Precision oncology aims to find the most beneficial therapeutic strategies for individual patient1. Currently, numerous preclinical models such as in vitro primary culture, in vitro organoid culture2, and patient-derived xenografts (PDX) in mice before or after organoid culture are proposed for diagnosis and to screen/assess the potential therapeutic choices3. PDX model generated by the injection of human primary cancer cells into immune-compromised mice, is one of the most promising tools for personalized drug screening in clinical oncology3,4. Unlike the cultured cell line in vitro, PDX models usually preserve the integrity and heterogeneity of the in vivo tumor environment, better mimicking the diversity and idiosyncratic characteristics of different tumor patients, and therefore, may predict the potential medical outcome of patients4. However, the generation of PDX models in mice requires high quality patient samples and months of time to gather sufficient cells and models for multi group experiments, and the cellular/genetic compositions of the xenograft may drift from those of the original patient’s biopsy. The success rate for establishing mice PDX model is also low, making it difficult to be broadly implemented in clinical practice. For the patients carrying rapidly progressed cancers like pancreatic cancer, they may not be able to obtain valuable information from the PDX experiments in time.

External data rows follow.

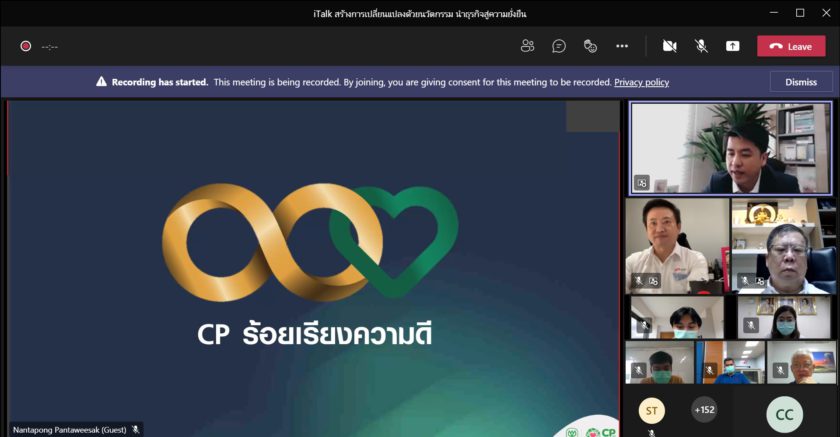This screenshot has height=437, width=840.
Task: Unmute the microphone
Action: coord(701,46)
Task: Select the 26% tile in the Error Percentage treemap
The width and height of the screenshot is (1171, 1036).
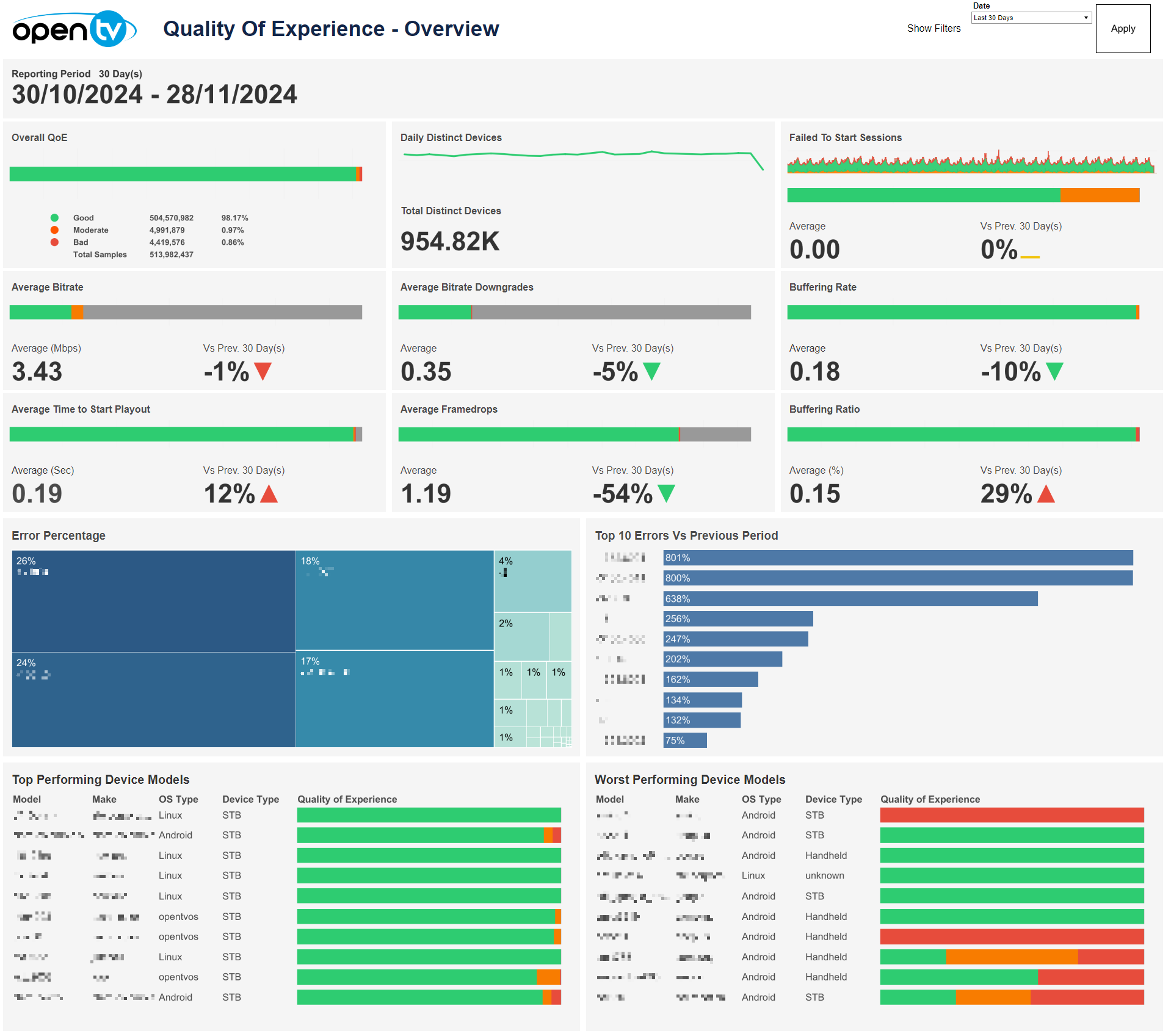Action: tap(153, 601)
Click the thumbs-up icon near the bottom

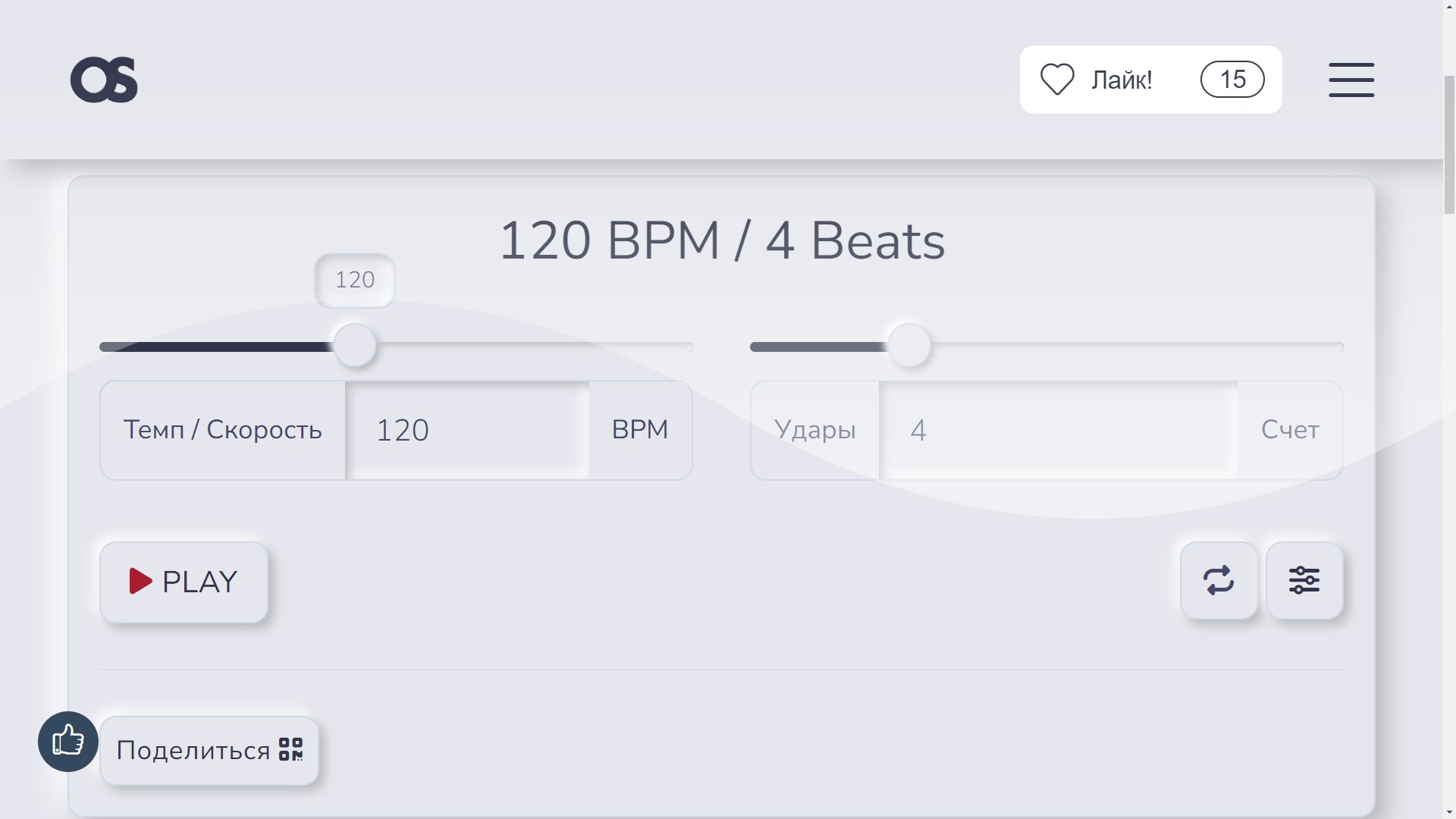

In the past few years, zebrafish has been reported to be potential hosts for not only CDX (cell-derived tumor xenograft) models, but also PDX models5,6,7,8,9,10. As a vertebrate model animal, zebrafish harbors sufficient similarities with mammals in both genetics and physiology, with two significant advantages: transparency and small in size11. Zebrafish is also highly fecundity, and hundreds of inbred larvae can be obtained within a few days from a single pair of adults12. Several studies have employed zebrafish to generate both transgenic and xenograft models of cancer diseases13,14. Compared to mice xenografts, zebrafish xenografts allow tracking at single cell resolution. A certain amount of human tissues is capable of generating hundreds of zebrafish PDX models (zPDXs), while may only be sufficient to generate a couple of mice PDX models15,16. Besides, the zebrafish larvae at 2-5 dpf already develop complete circulatory systems and metabolic organs such as liver and kidney, but not the immune system17, while the remaining yolk sac is a natural 3D medium, ideal for drug screening, drug resistance tests and tumor migration observations6,18,19,20,21.
With an ultimate attempt to use zPDX as a screening/testing platform for clinical use, here, we describe an optimized proposal for zPDX model of pancreatic cancer, which allows the in vivo candidate drug assessment within a short time using fewer cells at lower costs. Compared to the previous references about zPDX6,9,10, we introduced several optimizations to make the system more feasible and reliable for clinical personalized diagnosis: 1) pre-sorting different cell groups in the primary tumor tissues and stabilizing primary cells for one week before further experiments; 2) labeling the human cells and enhancing the cell viability in xenograft via lentivirus-based genetic modification; 3) optimizing the zebrafish culture condition in both nutriment supplements (glucose and glutamine) and temperature; 4) quantifying the drug responses of different cell types in a comparative manner. We also made changes to the injection solution by adding several supplementary materials. Altogether, those improvements provide the possibility to quickly generate a more patient-like xenograft in zebrafish hosts that can be used as a reliable tool to assess the response of candidate drugs.
All animal procedures were approved and followed the guidelines of the Animal Ethics Committee at Fudan University and all pancreatic cancer specimens were obtained from Fudan University Shanghai Cancer Center. Ethical approval was obtained from the FUSCC Ethics Committee, and written informed consent was obtained from each patient.
1. Preparing the Equipment for the Microinjection
- Preparing the injection plate.
- Prepare a 50 mL solution of 1% agarose dissolved in E3 solution (0.6 g/L aquarium salt in double distilled water + 0.01 mg/L methylene blue). Boil the solution until the agarose dissolves.
- Pour 50 mL of the agarose solution into a 10 cm Petri dish and then place the zebrafish embryo fixation mold on the surface. Remove the mold when the agarose solution becomes solidified.
- Add 20 mL of E3 solution to the injection plate and maintain it at 4 °C for long-term storage.
- Preparing the injection needles.
- Pull a 10 cm glass capillary with an inner dimension of 0.9 mm into two needles on a needle puller.
- Use forceps to cut the end of the needle to create an opening under the microscope.
2. Preparing Embryos for Transplantation
- Place 1 to 2 pairs of adult zebrafish in a mating tank at 7-9 pm and collect the fertilized eggs at around 8 am of the next morning.
- Transfer the fertilized eggs from the mating tank to a Petri dish containing 40 mL of fresh E3 solution and incubate at 28.5 °C.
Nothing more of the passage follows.